Das Sicherheitsprofil von Atorvastatin in der MIRACL-Studie entsprach den unter Abschnitt 4.8 gemachten Angaben.
Vorbeugung von kardiovaskulären Erkrankungen
In der ASCOT-LLA-Studie („Anglo-Scandinavian Cardiac Outcomes Trial Lipid Lowering Arm“), einer randomisierten, doppelblinden, placebokontrollierten Studie, wurde der Effekt von Atorvastatin auf eine koronare Herzkrankheit mit tödlichem und nicht tödlichem Ausgang untersucht. Bei den Patienten handelte es sich um Hypertoniker im Alter von 40 bis 79 Jahren, ohne vorangegangenem Herzinfarkt oder ohne vorangegangene Behandlung wegen Angina pectoris und mit einer Gesamtcholesterinkonzentration < 251 mg/dl (6,5 mmol/l). Alle Patienten hatten mindestens drei der vorab definierten kardiovaskulären Risikofaktoren: männliches Geschlecht, Alter > 55 Jahre, Rauchen, Diabetes mellitus, koronare Herzkrankheit bei einem Verwandten ersten Grades, Quotient Gesamtcholesterinkonzentration: HDL-C > 6, periphere Gefäßkrankheit, Linksherzhypertrophie, zerebrovaskuläre Ereignisse in der Anamnese, spezifische EKG-Veränderungen, Proteinurie/Albuminurie. Nicht bei allen eingeschlossenen Patienten konnte von einem hohen Risiko für ein erstes kardiovaskuläres Ereignis ausgegangen werden.

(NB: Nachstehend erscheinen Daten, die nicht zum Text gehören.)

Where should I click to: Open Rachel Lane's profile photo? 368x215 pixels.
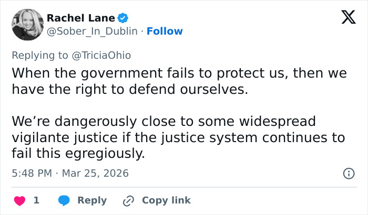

Die Patienten erhielten eine antihypertensive Therapie (entweder auf der Basis von Amlodipin oder Atenolol) und entweder 10 mg Atorvastatin täglich (n = 5.168) oder Placebo (n = 5.137).
Die absolute und relative Risikoreduktion durch Atorvastatin ist in der folgenden Tabelle aufgeführt:
Ereignis | Relative Risikoreduktion (%) | Anzahl Ereignisse (Atorvastatin vs. Placebo) | Absolute Risikoreduktion1 (%) | p-Wert |
Koronare Herzkrankheit mit tödlichem Ausgang und nicht tödlicher Herzinfarkt | 36 % | 100 vs.154 | 1,1 % | 0,0005 |
Alle kardiovaskulären Ereignisse und Revaskularisierungsmaßnah men | 20 % | 389 vs. 483 | 1,9 % | 0,0008 |
Alle Koronarereignisse | 29 % | 178 vs. 247 | 1,4 % | 0,0006 |
1 Berechnet anhand des Unterschieds in den Rohdaten für die Ereignisraten über einen medianen Beobachtungszeitraum von 3,3 Jahren
Die Gesamtsterblichkeit und die kardiovaskuläre Sterblichkeit wurden nicht signifikant verringert (185 vs. 212 Ereignisse, p = 0,17 und 74 vs. 82 Ereignisse, p = 0,51). In einer geschlechtsbezogenen Subgruppenanalyse (81 % Männer, 19 % Frauen) konnte die positive Wirkung von Atorvastatin bei Männern, jedoch nicht bei den Frauen nachgewiesen werden, was jedoch möglicherweise auf die niedrige Fallzahl in der Subgruppe der Frauen zurückzuführen war. Gesamtsterblichkeit und kardiovaskuläre Sterblichkeit waren bei den weiblichen Patienten numerisch höher (38 vs. 30 und 17 vs. 12), erreichten jedoch keine statistische Signifikanz. Abhängig von der antihypertensiven
Basistherapie ergaben sich jedoch signifikante Auswirkungen: Der primäre Endpunkt (koronare Herzkrankheit mit tödlichem Ausgang und nicht tödlicher Herzinfarkt) wurde durch Atorvastatin bei den mit Amlodipin behandelten Patienten signifikant verringert (HR 0,47 [0,32 bis 0,69], p = 0,00008), jedoch nicht bei den mit Atenolol behandelten Patienten (HR 0,83 [0,59 bis 1,17], p = 0,287).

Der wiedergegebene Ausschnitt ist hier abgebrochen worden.